- EXERCISE PASSAGE:
****************************************
AUSTIN — A new chapter in Texas history begins this week.
On Tuesday, before thousands of Texans, Republican Greg Abbott will place his hand on both Sam Houston’s Bible and a family Bible and take the oath to become Texas’s 48th governor.
Abbott, 57, becomes the third Republican to hold this post in the past 20 years — and the state’s first new governor since 2000. His wife, Cecilia, will become Texas’ first Hispanic first lady since statehood.
Republican Dan Patrick, 64, will also be sworn in as the state’s 42nd lieutenant governor, the first new leader to hold this post in more than a decade.
“This is a day steeped in tradition,” said Bruce Buchanan, a government professor at the University of Texas in Austin. “It’s a ceremonial anointing of a new governor and lieutenant governor and it’s something the people of the state have come to expect.
“It’s a politically significant, as well as an almost culturally significant, event for the people of the state,” he said. “It’s a way of reinforcing the legitimacy of the governor.”
Tuesday’s daylong celebration is expected to draw as many as 30,000 Texans and comes with great fanfare and a super-sized price tag — about $4 million — to pay for festivities that include a barbecue, parade and a ball.
“I think it’s going to be an exciting time,” Fort Worth Mayor Betsy Price said. “It’s a huge change of power for us in the state, … the first time in 14 years we’ve had a lot of new faces.”
Not everyone is as excited.
“The inauguration of Greg Abbott, Dan Patrick, and the opening of the 84th Legislature is hard confirmation of the destructive, Washington-style political culture Rick Perry and one-party Republican control has brought to Texas,” said Matt Angle, director of the Lone Star Project, a Democratic PAC.
Inaugural organizers aren’t saying yet which Texans and corporations have donated to help cover the cost of the once-every-four-year celebration in Texas, saying only that the amount is being raised through ticket sales and donations.
As written in the Texas Constitution, the inauguration occurs on the third Tuesday in January after a November election.
On Monday night, there will be a “Young Texans Celebration” at Austin’s Moody Theater, where Texas natives Rob Baird (who wrote and recorded Blue Eyed Angels when he was a senior at TCU) and the Josh Abbott Band (no relation to the governor-elect) are scheduled to perform at the $35-a-ticket celebration.
At 11 a.m. Tuesday, Abbott, a former high school track star who has been in a wheelchair since he was left partly paralyzed in a 1984 jogging accident, and Patrick will take their oaths of office and give speeches to the thousands at the south steps of the Texas Capitol. After they do, Fort Worth Diocese Bishop Michael Olson will offer up a prayer.
After the ceremony wraps up, any Texan who bought a $10 ticket will head to the west side of the Capitol for a barbecue meal by Eddie Deen’s Catering.
Then an inaugural parade — complete with around 30 floats and acts and an F-16 flyover by the Texas Air National Guard — will make its way down Congress Avenue. Two North Texas groups are expected in the parade: the Berkner High School Ramblers and from Abbott’s hometown, the Duncanville High Hats.
****************************************
- RAW DATA:
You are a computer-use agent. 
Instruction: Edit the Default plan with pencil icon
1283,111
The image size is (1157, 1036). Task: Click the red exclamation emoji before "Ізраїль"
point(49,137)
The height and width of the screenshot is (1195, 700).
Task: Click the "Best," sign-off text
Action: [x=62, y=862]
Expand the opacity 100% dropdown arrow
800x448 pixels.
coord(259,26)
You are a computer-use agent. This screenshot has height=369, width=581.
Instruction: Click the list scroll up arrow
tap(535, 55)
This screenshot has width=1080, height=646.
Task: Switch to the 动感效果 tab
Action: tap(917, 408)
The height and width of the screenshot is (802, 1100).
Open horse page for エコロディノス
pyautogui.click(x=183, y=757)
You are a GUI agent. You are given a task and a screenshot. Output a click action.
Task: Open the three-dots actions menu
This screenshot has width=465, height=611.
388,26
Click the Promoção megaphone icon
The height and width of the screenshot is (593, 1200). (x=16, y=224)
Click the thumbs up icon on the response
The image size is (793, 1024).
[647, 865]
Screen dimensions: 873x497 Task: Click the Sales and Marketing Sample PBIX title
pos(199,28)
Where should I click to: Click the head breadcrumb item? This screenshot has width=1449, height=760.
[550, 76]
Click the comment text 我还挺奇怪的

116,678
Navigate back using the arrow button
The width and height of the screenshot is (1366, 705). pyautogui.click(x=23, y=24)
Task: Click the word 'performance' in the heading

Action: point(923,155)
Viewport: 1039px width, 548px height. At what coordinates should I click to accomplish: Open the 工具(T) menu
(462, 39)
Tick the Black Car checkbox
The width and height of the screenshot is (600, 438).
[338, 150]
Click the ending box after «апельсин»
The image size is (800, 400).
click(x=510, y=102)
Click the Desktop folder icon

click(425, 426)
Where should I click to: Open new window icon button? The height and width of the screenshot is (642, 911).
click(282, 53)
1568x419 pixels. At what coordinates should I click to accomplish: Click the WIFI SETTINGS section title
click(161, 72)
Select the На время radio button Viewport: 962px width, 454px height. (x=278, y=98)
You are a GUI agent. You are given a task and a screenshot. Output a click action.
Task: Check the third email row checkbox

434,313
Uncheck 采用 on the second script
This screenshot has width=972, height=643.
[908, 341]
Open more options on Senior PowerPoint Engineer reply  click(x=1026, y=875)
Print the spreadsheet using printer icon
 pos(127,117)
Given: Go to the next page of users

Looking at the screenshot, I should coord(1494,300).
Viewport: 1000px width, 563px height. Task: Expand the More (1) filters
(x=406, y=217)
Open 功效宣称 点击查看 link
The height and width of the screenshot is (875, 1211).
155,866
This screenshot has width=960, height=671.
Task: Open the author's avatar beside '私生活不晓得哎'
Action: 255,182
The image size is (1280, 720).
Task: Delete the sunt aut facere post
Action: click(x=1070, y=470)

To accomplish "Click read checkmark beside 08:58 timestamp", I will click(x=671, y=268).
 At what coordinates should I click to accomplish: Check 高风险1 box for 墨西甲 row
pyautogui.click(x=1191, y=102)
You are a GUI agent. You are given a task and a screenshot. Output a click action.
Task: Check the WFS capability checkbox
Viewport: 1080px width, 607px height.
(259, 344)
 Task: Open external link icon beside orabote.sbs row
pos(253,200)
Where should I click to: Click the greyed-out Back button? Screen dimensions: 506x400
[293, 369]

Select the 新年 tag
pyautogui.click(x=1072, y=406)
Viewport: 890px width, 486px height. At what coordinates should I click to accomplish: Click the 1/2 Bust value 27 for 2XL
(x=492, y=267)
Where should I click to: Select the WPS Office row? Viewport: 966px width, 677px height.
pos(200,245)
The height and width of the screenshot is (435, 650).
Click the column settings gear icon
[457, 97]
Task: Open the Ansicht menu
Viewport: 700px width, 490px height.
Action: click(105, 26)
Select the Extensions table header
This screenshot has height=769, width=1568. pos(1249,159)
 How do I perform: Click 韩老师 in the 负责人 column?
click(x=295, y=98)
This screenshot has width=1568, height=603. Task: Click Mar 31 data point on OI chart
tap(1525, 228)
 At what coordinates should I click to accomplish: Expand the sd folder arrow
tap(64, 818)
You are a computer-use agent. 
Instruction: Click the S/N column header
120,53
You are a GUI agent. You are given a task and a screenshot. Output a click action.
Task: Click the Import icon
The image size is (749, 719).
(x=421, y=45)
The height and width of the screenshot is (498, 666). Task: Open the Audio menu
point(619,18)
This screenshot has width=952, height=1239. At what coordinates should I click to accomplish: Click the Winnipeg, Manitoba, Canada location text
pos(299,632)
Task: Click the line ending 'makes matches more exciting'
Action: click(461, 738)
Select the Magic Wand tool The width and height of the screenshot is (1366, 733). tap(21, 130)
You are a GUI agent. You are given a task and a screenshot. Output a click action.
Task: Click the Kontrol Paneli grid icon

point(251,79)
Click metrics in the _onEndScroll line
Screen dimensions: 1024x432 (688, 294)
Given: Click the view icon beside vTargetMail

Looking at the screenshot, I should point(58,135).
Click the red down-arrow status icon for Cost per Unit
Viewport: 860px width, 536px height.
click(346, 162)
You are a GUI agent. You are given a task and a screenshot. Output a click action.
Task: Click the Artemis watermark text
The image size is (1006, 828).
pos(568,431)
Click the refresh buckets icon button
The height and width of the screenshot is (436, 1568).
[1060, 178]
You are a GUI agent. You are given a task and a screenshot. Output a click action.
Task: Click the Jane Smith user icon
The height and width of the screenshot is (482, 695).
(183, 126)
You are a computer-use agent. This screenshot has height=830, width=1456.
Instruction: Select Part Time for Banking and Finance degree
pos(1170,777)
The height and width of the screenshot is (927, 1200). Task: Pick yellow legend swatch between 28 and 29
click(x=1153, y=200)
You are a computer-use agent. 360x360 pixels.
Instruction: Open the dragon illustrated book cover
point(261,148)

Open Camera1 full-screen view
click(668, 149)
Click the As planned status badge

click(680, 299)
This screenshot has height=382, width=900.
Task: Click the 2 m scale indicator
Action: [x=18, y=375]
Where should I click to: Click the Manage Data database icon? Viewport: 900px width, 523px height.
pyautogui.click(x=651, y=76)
****************************************
- DIRECTIONS:
Reproduce the article on the Texas inauguration word for word, from "Abbott, 57, becomes" to "than a decade.".

- COMPLETED TASK:
Abbott, 57, becomes the third Republican to hold this post in the past 20 years — and the state’s first new governor since 2000. His wife, Cecilia, will become Texas’ first Hispanic first lady since statehood.
Republican Dan Patrick, 64, will also be sworn in as the state’s 42nd lieutenant governor, the first new leader to hold this post in more than a decade.